Jeannett Martin, director of the Royal College of Nursing in the South West, said: "If this proposal is implemented in the South West it will have serious implications for patient care."
And the British Medical Association (BMA) said doctors were concerned about the development of a pay cartel of NHS employers in the South West.
Ms Martin said: "It is really quite shocking that, at a time when the NHS is so strapped for cash, the trusts are ploughing £200,000 into a scheme to cut pay, terms and conditions for hard-working NHS staff.
"In addition, there will need to be significant internal human resources and financial resources to deliver this agenda.
"This is money that should be spent on improving patient care in the South West – not on a project that aims to leave staff working longer hours, with less annual leave and for a smaller pay packet.
"The history of the NHS has been littered with similar attempts to introduce local pay in the past and the employers have consistently been unable to deliver on this.
"The Government should be focusing on sustaining the morale of nurses, many of whom are working under extreme pressure.
"We believe morale and motivation across the NHS workforce could be further damaged by a move to local pay."
A BMA spokesman said: "Doctors raised concerns at the BMA's annual meeting about the potential development of a sizeable pay cartel of NHS employers in the South West of England.
"This is not how successful and sustainable efficiencies are going to be achieved. Effective recruitment, retention and movement of doctors is essential."

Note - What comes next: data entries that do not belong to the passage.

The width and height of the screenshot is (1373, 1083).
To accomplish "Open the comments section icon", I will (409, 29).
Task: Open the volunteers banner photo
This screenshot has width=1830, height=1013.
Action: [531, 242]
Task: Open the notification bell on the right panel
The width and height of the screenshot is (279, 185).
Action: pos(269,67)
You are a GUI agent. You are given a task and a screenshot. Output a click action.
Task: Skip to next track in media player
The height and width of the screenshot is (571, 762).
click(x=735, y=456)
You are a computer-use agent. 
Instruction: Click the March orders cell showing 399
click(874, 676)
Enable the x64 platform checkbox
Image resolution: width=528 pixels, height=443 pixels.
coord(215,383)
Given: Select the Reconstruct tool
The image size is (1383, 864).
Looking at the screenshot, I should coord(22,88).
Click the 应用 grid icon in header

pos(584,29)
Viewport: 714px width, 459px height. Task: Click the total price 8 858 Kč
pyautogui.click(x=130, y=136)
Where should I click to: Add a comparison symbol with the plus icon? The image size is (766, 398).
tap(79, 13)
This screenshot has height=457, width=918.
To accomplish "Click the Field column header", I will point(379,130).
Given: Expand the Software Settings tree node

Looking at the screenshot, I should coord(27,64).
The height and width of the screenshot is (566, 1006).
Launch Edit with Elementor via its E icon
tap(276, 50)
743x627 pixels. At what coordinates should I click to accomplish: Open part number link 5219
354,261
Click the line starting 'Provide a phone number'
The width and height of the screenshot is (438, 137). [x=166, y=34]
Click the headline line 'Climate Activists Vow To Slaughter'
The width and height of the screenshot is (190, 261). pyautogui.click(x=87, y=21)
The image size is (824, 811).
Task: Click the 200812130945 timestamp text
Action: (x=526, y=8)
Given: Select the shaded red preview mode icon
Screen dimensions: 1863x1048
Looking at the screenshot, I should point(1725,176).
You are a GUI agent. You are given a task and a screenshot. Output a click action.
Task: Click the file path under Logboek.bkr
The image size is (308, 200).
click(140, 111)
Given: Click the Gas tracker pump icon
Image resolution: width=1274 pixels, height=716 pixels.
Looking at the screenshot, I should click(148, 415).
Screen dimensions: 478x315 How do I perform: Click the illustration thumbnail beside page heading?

A Department of Health spokesperson said: "NHS providers have long had the power to employ staff on such terms that they consider appropriate.
"Employers are free to negotiate any changes to national agreements directly with staff locally or their representatives."
Shadow Health Secretary Andy Burnham said the cuts were a direct result of David Cameron's failure to honour his general election promise to protect spending on the NHS.